Friday, April 19, 2013

On People Who Don't Want To Handle Live Lobsters

Boyfriend: Dude, get over it. All of your food has been alive. Even your Cheetos. Especially your Cheetos.

Wednesday, October 17, 2012

Overheard from AngeliqueDaemon on her way home:

Girlfriend: There's nothing to do in an airport bar.
Boyfriend: Nothing you'd want to do, anyway. All you can really do is pick up Airport Bar Skanks, which are the lowest form of Bar Skanks besides your mom.

Friday, August 31, 2012

I DON'T think that's how it works..

Me: *looking at teeth in a little mirror*
Boyfriend: Don't worry, it'll fall out soon.
Me: *confused blink*
Boyfriend: Your tongue.
Me: O_O
Boyfriend: Then you'll grow your ADULT tongue! ^^

Friday, August 17, 2012

Tuesday, August 7, 2012

I disagree...

Me: That's not technically cursive.
Boyfriend: Your letters are connected! That means they're FANCY!

Friday, July 27, 2012

I don't think they bleat...

Me: I'm hungry... but I'm lazy...
Boyfriend: Quick! Start bleating like an elk!
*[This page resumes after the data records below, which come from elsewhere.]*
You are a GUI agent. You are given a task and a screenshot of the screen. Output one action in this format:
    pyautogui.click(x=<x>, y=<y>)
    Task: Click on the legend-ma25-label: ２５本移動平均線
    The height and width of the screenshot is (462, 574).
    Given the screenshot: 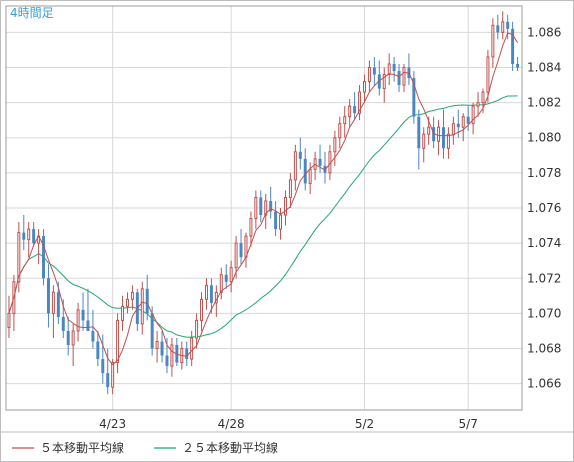 What is the action you would take?
    pyautogui.click(x=230, y=448)
    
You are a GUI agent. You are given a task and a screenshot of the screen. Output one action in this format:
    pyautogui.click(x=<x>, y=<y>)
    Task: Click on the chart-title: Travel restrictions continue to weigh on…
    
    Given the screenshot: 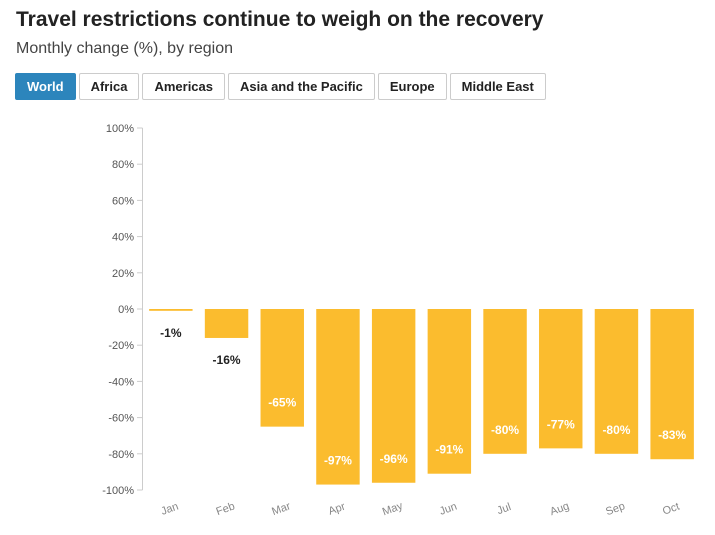 What is the action you would take?
    pyautogui.click(x=280, y=20)
    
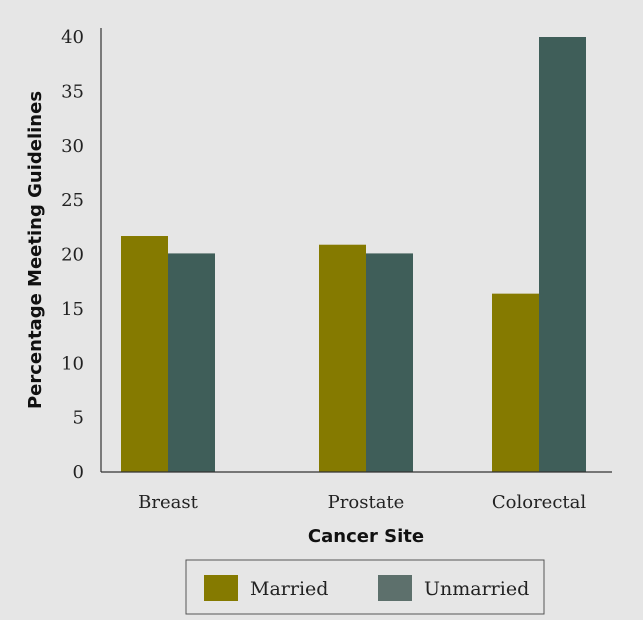 Image resolution: width=643 pixels, height=620 pixels. What do you see at coordinates (289, 589) in the screenshot?
I see `legend-label-married: Married` at bounding box center [289, 589].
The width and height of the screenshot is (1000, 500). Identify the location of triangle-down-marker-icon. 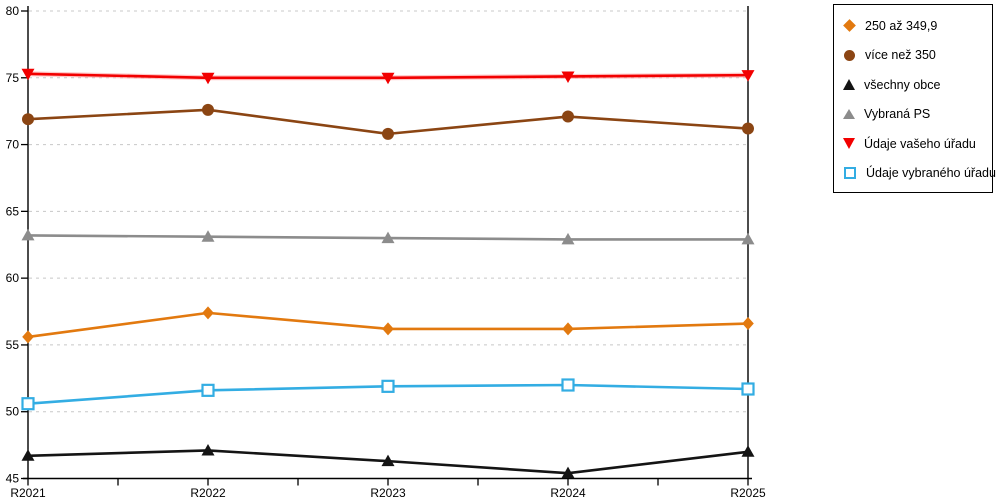
(849, 144).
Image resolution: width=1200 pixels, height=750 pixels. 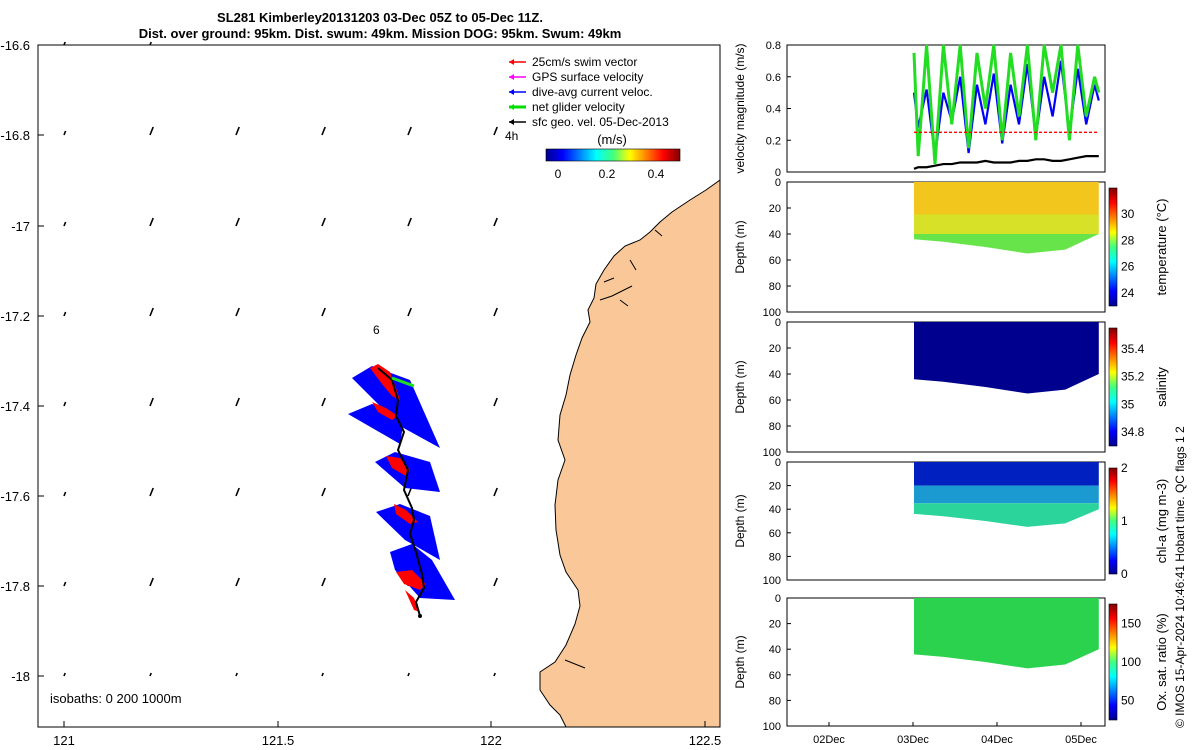 What do you see at coordinates (376, 330) in the screenshot?
I see `label-6: 6` at bounding box center [376, 330].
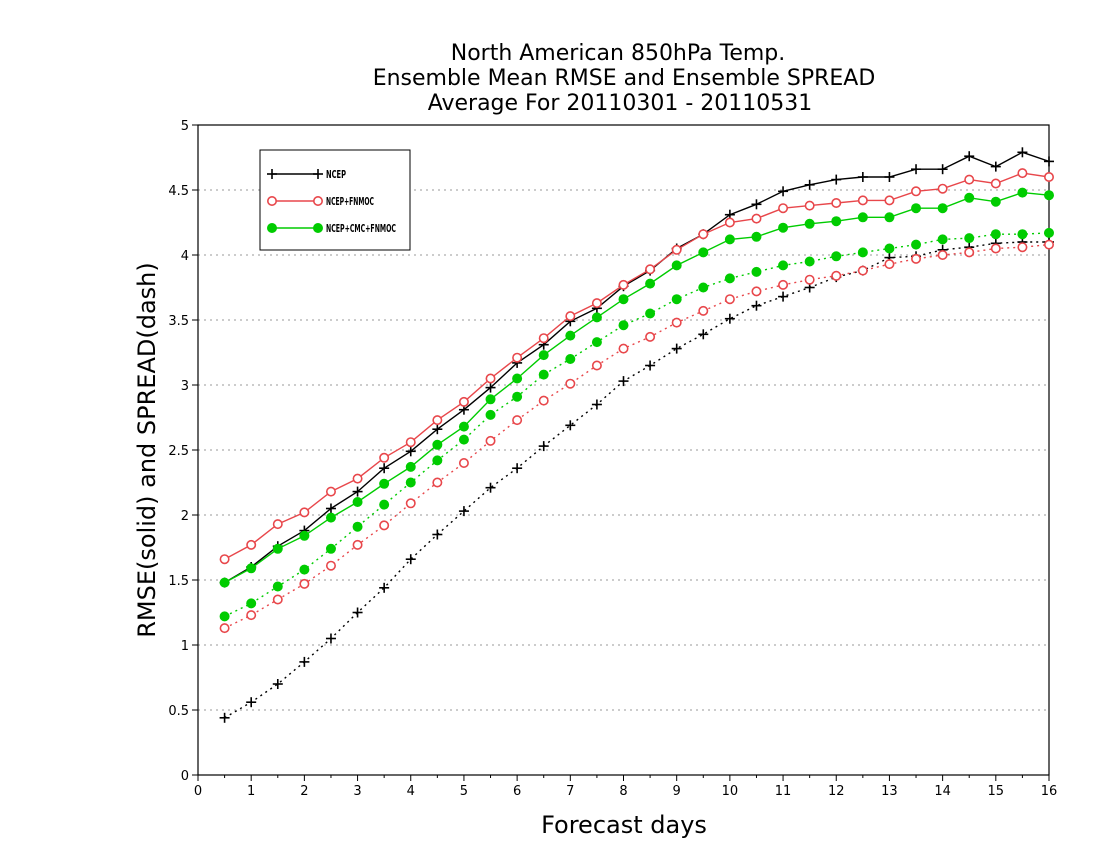 Image resolution: width=1100 pixels, height=850 pixels. Describe the element at coordinates (942, 792) in the screenshot. I see `x-tick-label: 14` at that location.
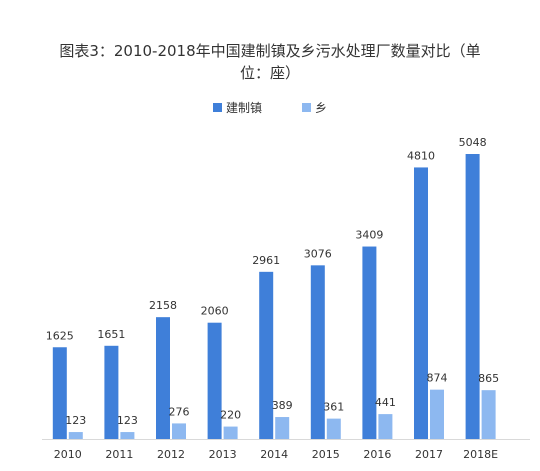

Maybe one will come feed you!
Me: ... WHAT?!

Monday, June 18, 2012

... What?

Boyfriend's brother: Fuck you and your fancy koala money.
Boyfriend: I LIKE fancy koala money, because it's plastic!
Boyfriend's brother: Well that IS fancy.
Boyfriend's father: You gotta watch koala's, because they have poisonous barbs on the ends of their tails.